*WHAT THE TASK REQUIRES*.
Return every line of the material below that contains the word "height".

*EXCERPTED DATA*.
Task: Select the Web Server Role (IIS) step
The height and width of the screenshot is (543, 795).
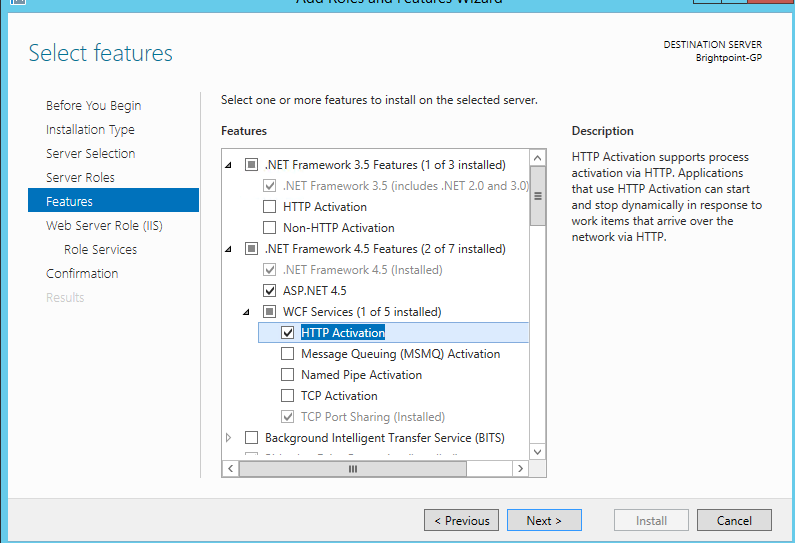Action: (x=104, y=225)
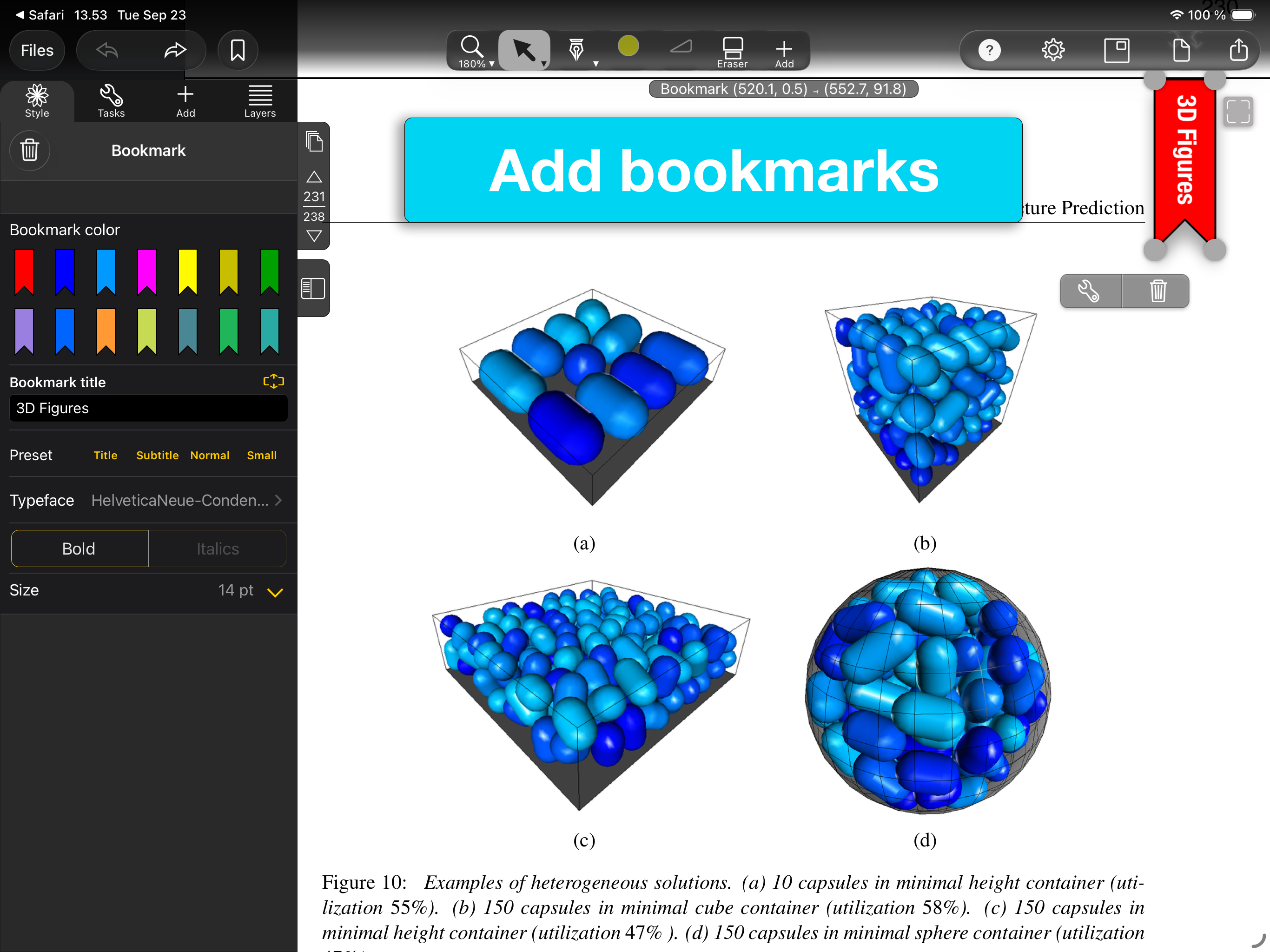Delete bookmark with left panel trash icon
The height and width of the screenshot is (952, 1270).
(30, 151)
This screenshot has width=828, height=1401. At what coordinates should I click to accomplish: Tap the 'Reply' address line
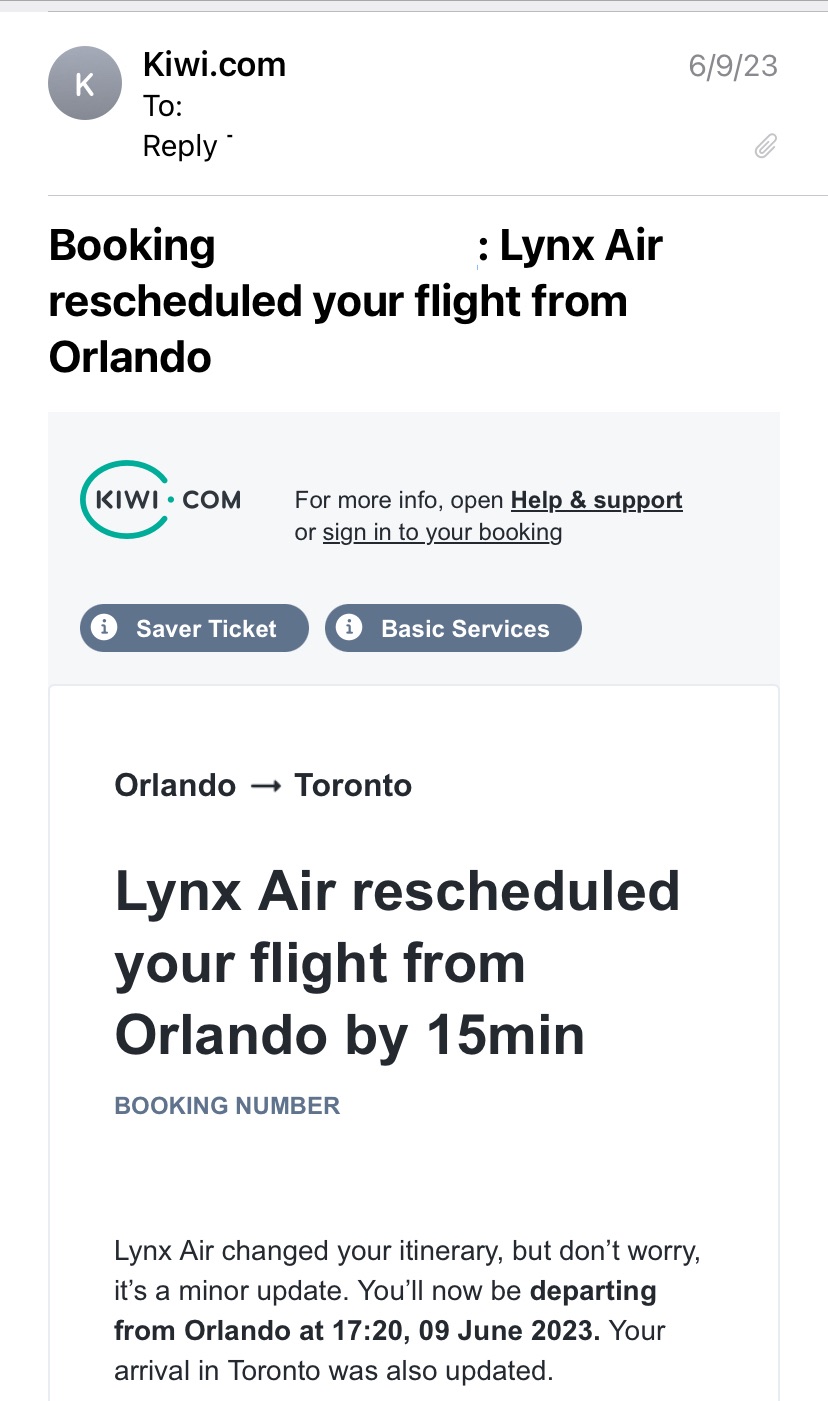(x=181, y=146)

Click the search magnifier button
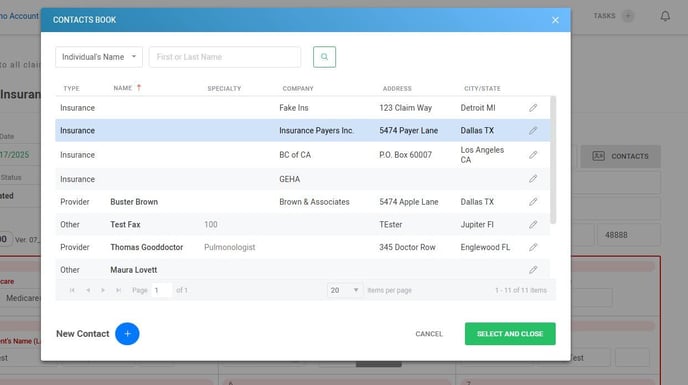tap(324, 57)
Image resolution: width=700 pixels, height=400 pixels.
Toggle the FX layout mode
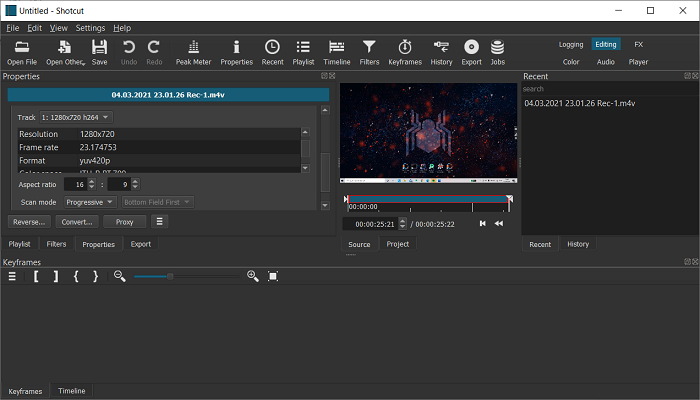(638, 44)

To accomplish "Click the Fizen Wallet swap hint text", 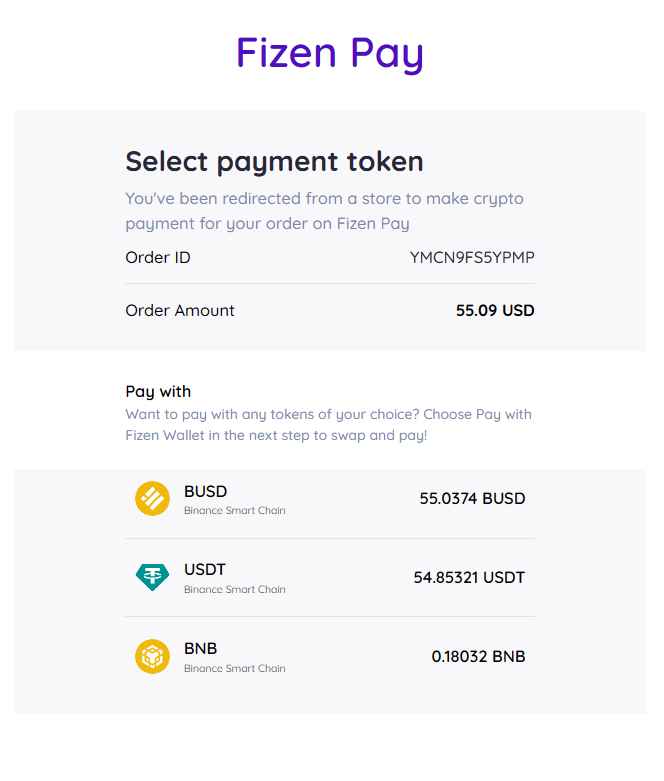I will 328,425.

--

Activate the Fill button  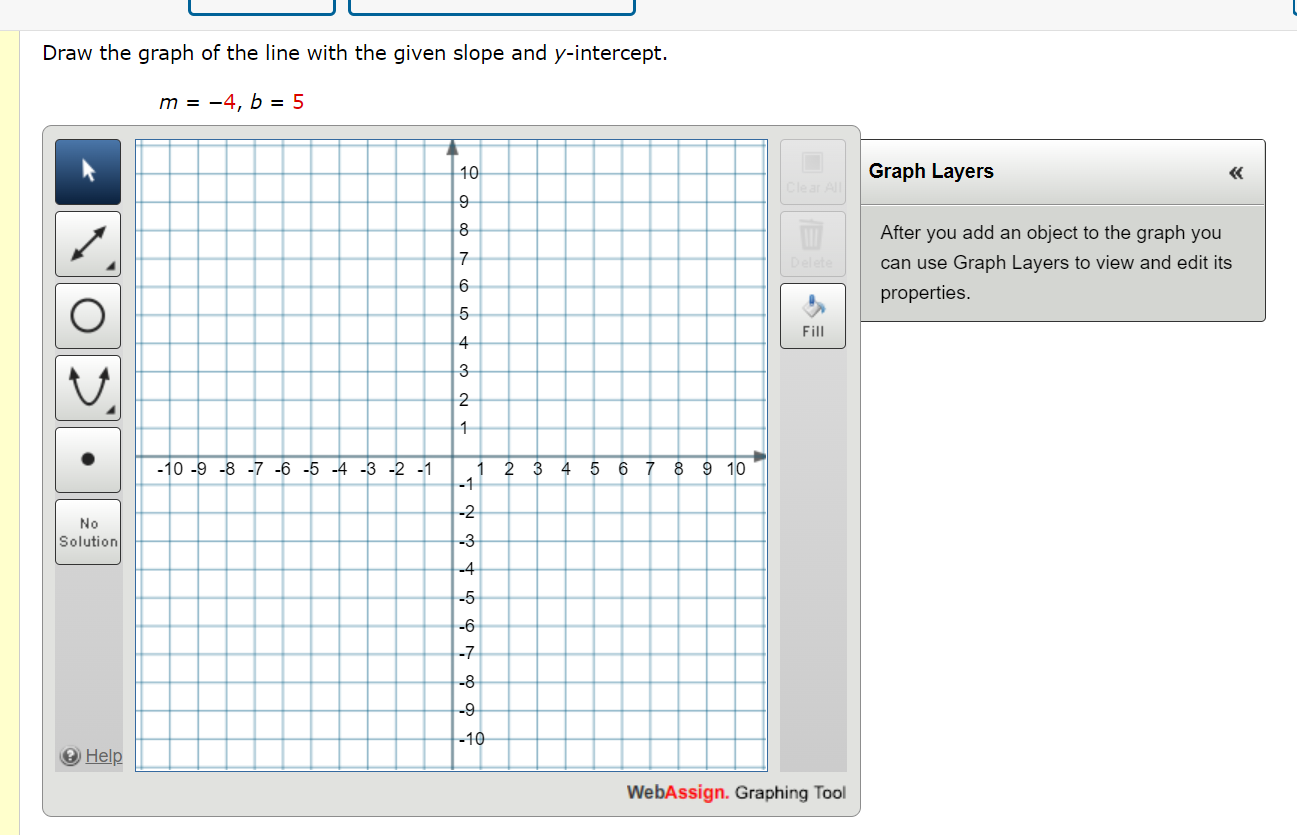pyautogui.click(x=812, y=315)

*REPLY*.
The height and width of the screenshot is (543, 795).
The height and width of the screenshot is (952, 1270).
This screenshot has width=828, height=1401. At what coordinates should I click to accomplish: Tap the 'Reply' address line
Image resolution: width=700 pixels, height=400 pixels.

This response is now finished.